It used to be an unwritten rule that ex-Presidents refrained from criticizing current administrations. But Jimmy Carter couldn't keep quiet, prompting this backlash from Christopher Hitchens on Slate: "The latest absurdities to emerge from Jimmy Carter's big, smug mouth"
"Worst in history," as the great statesman from Georgia has to know, has been the title for which he has himself been actively contending since 1976. I once had quite an argument with the late Sen. Eugene McCarthy, who maintained adamantly that it had been right for him to vote for Ronald Reagan in 1980 for no other reason. "Mr. Carter," he said, "quite simply abdicated the whole responsibility of the presidency while in office. He left the nation at the mercy of its enemies at home and abroad. He was the worst president we ever had."Eugene McCarthy said that? And here Hitchens details how Carter's foreign policy action was worse than his inaction:
It was he who had created the conditions for the Gulf crisis in the first place - initially by fawning on the shah of Iran and then, when that option collapsed, by encouraging Saddam Hussein to invade Iran and by "tilting" American policy to his side. If I had done such a thing, I would take very good care to be modest when discussions of Middle Eastern crises came up. But here's the thing about self-righteous, born-again demagogues: Nothing they ever do, or did, can be attributed to anything but the very highest motives.Anything else?

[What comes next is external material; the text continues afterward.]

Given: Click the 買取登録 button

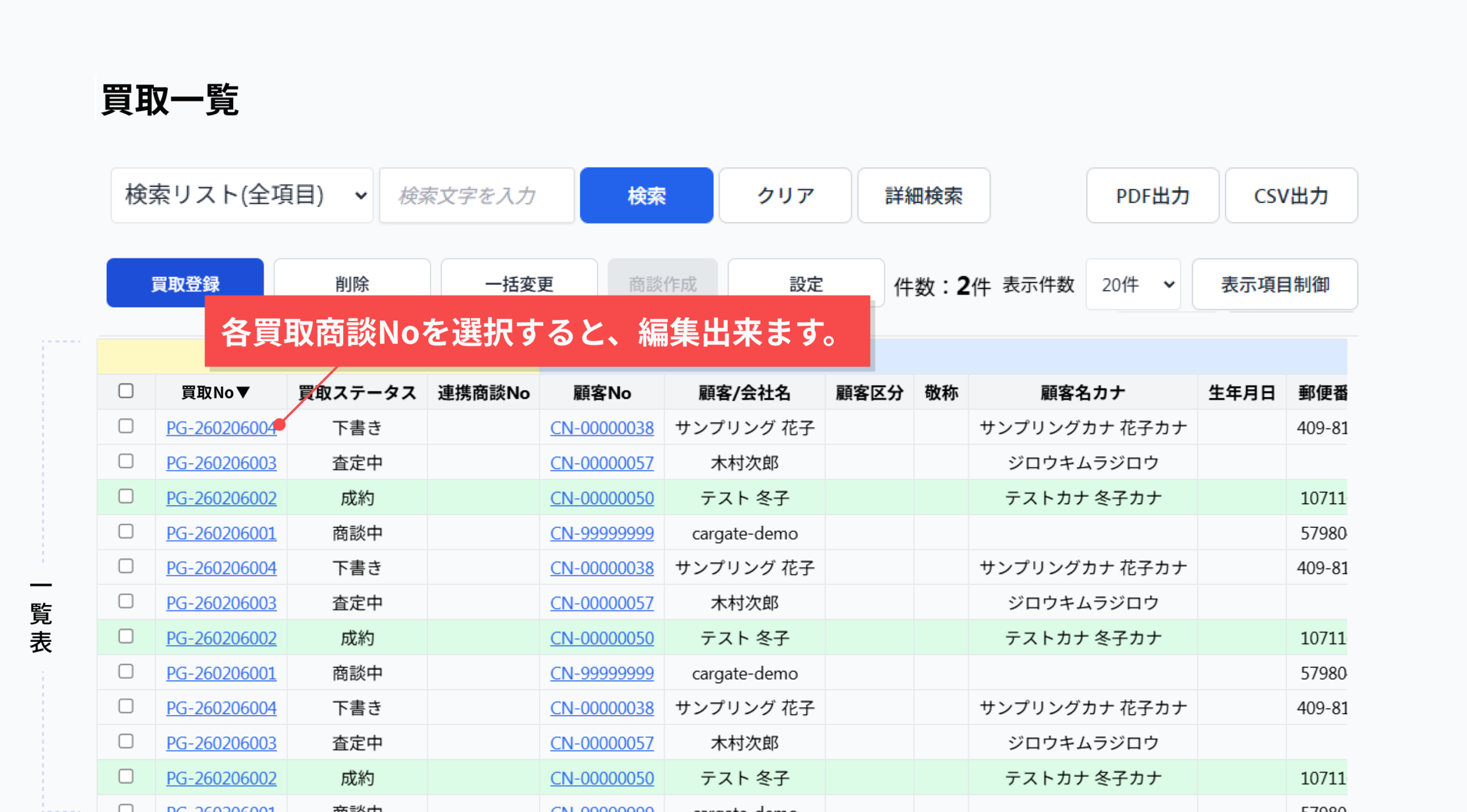Looking at the screenshot, I should click(185, 283).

It was because, whether in Afghanistan, Iran, or Iraq - still the source of so many of our woes - the Carter administration could not tell a friend from an enemy. His combination of naivete and cynicism - from open-mouthed shock at Leonid Brezhnev's occupation of Afghanistan to underhanded support for Saddam in his unsleeping campaign of megalomania - had terrible consequences that are with us still. It's hardly an exaggeration to say that every administration since has had to deal with the chaotic legacy of Carter's mind-boggling cowardice and incompetence.Damn. In retrospect, it was hardly a surprise that the Iranian hostages were released after 444 days in captivity. After all, a new President was coming in - a cowboy - and the Ayatollah had no way of knowing how America's new leadership would respond to this lingering international embarrassment. With Carter, there was no need for such concern.

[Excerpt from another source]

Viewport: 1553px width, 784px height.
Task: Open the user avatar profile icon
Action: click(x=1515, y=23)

Extra - From Bloomberg: "Carter Takes the Prize Among the Worst Presidents"
2 comments:
Carter breaks an imaginary "unwritten rule," Bush violates the Constitution, and look who the rightwing pups are furious with. Surprise, surprise.
The first ex-President to criticize a sitting President was #2 John Adams, who assailed #3 Jefferson. But we had a good polite four years there, though, didn't we?
Christopher Hitchens:
It was he who had created the conditions for the Gulf crisis in the first place... But here's the thing about self-righteous, born-again demagogues: Nothing they ever do, or did, can be attributed to anything but the very highest motives... the... administration could not tell a friend from an enemy... It's hardly an exaggeration to say that every administration since [will have] to deal with the chaotic legacy of [his] mind-boggling cowardice and incompetence."
Hitchens is still talking about Carter here, right? Because it's really, really hard to tell.
"Apparently, Sunday mornings in Plains for former President Carter includes hurling reckless accusations at your fellow man," said Amber Wilkerson, Republican National Committee spokeswoman. She said it was hard to take Carter seriously because he also "challenged Ronald Reagan's strategy for the Cold War."
Reality check. Wilkerson is the same woman who said the Bush administration was "focused on offering real solutions" for a devastated New Orleans, who said she was "excited" about the momentum in the Lynn Swann campaign (he lost by 20%), and who made her bones in the GOP by enthusiastically promoting color-coded terror alerts and the wisdom of stocking up on duct tape.
And Amber Wilkerson actually put on some nice clothes and left her house, to say how hard it is for HER to take someone ELSE seriously.
"I think it's sad that President Carter's reckless personal criticism is out there," said [White House spokesman Tony] Fratto. "I think it's unfortunate. And I think he is proving to be increasingly irrelevant with these kinds of comments."
When Fratto's not claiming that the "economic surge" is stronger and deeper than that of the 1990s ("Clinton... would have loved to have seen the numbers that we have right now"), he is regularly sent out to talk up Alberto Gonzales' bright shining future. Clearly Fratto knows from irrelevant.
So why are the Bushie battledogs reacting so strongly against Carter?
Must be because what he said was just SO absurd and SO untrue and SO ignorable. And because Carter's SO marginal and discredited. Yeah, that works.